[Start of Attachment]

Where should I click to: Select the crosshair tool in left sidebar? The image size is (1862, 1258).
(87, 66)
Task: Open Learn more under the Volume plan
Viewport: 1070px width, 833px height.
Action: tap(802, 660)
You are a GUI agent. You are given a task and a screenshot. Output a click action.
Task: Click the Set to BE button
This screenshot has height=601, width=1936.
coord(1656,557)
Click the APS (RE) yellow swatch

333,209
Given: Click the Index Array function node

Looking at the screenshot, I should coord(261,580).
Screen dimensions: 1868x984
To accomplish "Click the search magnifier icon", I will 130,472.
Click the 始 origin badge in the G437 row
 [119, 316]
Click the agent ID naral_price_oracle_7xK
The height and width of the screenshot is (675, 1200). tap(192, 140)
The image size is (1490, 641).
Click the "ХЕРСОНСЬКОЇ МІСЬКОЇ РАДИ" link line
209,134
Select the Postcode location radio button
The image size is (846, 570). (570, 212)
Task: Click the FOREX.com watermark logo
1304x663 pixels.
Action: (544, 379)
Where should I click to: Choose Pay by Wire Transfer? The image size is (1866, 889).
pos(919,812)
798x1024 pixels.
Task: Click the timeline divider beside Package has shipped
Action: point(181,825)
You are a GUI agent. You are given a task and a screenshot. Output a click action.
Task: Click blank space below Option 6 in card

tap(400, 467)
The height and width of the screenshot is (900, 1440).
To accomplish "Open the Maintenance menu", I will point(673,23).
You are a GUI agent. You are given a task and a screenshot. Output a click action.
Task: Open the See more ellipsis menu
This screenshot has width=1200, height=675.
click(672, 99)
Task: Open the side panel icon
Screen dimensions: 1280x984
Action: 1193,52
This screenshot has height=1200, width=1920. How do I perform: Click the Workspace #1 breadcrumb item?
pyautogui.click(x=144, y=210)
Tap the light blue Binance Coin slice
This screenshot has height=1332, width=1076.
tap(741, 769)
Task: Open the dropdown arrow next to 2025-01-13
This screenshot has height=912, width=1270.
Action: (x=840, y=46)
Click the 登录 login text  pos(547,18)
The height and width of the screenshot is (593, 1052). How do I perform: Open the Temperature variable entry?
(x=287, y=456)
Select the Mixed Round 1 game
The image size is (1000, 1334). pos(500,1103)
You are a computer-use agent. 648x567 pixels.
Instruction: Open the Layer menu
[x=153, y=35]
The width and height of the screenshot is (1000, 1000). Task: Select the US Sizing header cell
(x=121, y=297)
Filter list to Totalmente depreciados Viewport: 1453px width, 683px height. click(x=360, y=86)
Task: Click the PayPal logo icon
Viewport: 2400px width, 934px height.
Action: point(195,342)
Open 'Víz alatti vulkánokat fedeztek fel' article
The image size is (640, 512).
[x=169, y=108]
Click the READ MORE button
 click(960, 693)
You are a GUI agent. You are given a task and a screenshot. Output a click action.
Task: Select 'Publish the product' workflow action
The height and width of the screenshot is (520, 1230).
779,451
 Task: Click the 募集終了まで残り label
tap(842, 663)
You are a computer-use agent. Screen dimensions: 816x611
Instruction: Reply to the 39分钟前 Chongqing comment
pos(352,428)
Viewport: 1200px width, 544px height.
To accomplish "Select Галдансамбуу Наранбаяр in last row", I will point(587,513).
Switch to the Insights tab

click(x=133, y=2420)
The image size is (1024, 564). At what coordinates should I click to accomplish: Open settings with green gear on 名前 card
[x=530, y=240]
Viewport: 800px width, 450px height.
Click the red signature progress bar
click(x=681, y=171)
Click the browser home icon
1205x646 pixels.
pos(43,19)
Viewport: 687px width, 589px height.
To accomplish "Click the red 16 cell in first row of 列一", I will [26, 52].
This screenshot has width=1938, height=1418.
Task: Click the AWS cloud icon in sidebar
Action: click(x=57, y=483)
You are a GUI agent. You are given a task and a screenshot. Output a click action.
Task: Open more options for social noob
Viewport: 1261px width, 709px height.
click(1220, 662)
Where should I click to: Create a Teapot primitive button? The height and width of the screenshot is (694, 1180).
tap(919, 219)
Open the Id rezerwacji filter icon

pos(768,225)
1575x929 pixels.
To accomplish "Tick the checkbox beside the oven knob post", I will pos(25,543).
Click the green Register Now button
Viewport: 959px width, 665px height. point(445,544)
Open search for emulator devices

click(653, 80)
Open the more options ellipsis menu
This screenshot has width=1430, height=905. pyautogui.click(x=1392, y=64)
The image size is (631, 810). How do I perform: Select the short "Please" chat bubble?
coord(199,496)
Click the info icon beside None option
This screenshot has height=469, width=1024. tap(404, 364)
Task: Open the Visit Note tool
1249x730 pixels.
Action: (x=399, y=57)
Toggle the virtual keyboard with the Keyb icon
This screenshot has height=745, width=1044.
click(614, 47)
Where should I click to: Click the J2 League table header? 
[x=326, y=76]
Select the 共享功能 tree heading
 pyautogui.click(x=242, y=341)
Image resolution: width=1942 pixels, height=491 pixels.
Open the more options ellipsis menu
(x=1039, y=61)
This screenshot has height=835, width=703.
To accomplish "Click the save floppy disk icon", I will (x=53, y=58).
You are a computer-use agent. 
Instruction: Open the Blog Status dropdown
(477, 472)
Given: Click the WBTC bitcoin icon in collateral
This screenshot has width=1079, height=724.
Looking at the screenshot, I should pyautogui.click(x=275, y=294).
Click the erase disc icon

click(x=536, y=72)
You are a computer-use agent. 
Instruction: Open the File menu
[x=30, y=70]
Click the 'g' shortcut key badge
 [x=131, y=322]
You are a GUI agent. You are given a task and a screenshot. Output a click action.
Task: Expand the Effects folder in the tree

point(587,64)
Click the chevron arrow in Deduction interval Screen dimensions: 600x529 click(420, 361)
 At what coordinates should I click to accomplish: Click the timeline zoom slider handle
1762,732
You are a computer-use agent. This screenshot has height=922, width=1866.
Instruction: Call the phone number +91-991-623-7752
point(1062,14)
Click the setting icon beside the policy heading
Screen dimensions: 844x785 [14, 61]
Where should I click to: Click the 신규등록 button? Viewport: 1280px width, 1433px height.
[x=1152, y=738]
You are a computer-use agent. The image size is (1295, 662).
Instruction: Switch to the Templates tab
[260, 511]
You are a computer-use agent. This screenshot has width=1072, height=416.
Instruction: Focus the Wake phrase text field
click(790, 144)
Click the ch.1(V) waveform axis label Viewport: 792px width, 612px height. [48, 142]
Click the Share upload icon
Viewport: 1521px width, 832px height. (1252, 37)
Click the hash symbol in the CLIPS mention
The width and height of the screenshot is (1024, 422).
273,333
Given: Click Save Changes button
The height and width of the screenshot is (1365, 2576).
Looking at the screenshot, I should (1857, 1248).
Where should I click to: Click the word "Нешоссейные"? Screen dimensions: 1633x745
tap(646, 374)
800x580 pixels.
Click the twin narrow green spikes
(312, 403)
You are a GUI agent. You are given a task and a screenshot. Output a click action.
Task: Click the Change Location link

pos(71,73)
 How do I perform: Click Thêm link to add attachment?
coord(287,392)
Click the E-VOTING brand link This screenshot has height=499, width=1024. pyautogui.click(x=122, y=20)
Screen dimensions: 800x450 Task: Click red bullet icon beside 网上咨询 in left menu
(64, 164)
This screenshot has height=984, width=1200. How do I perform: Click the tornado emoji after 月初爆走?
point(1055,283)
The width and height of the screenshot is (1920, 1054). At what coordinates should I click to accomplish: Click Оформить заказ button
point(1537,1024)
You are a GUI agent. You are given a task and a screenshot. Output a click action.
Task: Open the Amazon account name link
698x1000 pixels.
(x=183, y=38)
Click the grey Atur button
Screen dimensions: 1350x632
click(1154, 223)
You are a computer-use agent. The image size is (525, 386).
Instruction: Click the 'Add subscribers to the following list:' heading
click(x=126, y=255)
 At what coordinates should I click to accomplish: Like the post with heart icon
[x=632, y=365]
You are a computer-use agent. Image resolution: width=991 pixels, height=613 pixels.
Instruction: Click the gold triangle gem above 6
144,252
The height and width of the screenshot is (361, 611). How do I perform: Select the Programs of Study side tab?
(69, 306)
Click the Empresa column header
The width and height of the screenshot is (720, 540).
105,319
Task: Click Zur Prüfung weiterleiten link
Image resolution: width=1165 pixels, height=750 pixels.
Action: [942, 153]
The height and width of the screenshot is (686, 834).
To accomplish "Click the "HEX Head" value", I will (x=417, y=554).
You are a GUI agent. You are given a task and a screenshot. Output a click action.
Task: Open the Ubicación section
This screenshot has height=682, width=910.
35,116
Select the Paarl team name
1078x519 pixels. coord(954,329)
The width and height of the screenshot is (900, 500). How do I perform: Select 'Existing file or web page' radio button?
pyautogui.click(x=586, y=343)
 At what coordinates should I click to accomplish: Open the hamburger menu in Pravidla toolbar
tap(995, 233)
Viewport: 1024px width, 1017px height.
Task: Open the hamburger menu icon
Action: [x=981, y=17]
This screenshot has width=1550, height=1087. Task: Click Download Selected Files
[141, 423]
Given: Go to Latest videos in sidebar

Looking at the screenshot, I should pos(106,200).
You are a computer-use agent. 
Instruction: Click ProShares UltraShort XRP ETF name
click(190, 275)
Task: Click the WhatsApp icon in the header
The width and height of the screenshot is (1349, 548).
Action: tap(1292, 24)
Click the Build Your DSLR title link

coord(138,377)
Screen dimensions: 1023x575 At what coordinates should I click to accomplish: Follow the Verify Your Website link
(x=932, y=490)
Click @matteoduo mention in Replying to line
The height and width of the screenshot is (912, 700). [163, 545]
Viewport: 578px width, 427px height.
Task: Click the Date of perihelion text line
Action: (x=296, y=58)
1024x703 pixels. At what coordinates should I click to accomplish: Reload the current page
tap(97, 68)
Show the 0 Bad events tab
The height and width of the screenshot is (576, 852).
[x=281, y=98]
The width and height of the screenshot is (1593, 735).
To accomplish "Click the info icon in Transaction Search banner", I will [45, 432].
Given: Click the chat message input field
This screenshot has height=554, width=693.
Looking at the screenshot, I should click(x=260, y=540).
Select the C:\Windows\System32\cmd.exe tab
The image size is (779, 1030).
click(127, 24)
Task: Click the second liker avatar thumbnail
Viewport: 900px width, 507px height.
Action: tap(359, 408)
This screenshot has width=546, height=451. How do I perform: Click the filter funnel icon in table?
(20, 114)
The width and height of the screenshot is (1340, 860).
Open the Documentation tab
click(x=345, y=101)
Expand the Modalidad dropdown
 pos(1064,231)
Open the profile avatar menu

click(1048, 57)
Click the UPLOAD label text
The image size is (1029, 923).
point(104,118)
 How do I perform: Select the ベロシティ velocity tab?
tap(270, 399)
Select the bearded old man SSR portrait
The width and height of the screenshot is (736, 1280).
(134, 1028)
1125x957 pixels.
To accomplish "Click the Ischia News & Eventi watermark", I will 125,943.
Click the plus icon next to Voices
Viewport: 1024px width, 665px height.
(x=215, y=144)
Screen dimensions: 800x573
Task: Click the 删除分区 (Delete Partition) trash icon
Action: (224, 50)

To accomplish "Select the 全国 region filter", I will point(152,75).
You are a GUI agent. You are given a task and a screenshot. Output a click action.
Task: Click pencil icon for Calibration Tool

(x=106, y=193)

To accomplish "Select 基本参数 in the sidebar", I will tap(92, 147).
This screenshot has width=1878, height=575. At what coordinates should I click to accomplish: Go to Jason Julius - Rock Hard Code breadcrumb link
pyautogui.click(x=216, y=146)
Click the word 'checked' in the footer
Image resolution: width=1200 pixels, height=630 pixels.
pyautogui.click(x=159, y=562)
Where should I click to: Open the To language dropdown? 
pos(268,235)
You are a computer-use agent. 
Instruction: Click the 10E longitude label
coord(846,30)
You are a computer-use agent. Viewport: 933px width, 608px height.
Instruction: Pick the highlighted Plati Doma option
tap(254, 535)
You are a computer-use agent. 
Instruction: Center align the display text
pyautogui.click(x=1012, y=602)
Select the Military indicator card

[End of Attachment]

To do:
Look through the material above for the string "logo" and copy each line that has it.

Reply:
Task: Click the FOREX.com watermark logo
Task: Click the PayPal logo icon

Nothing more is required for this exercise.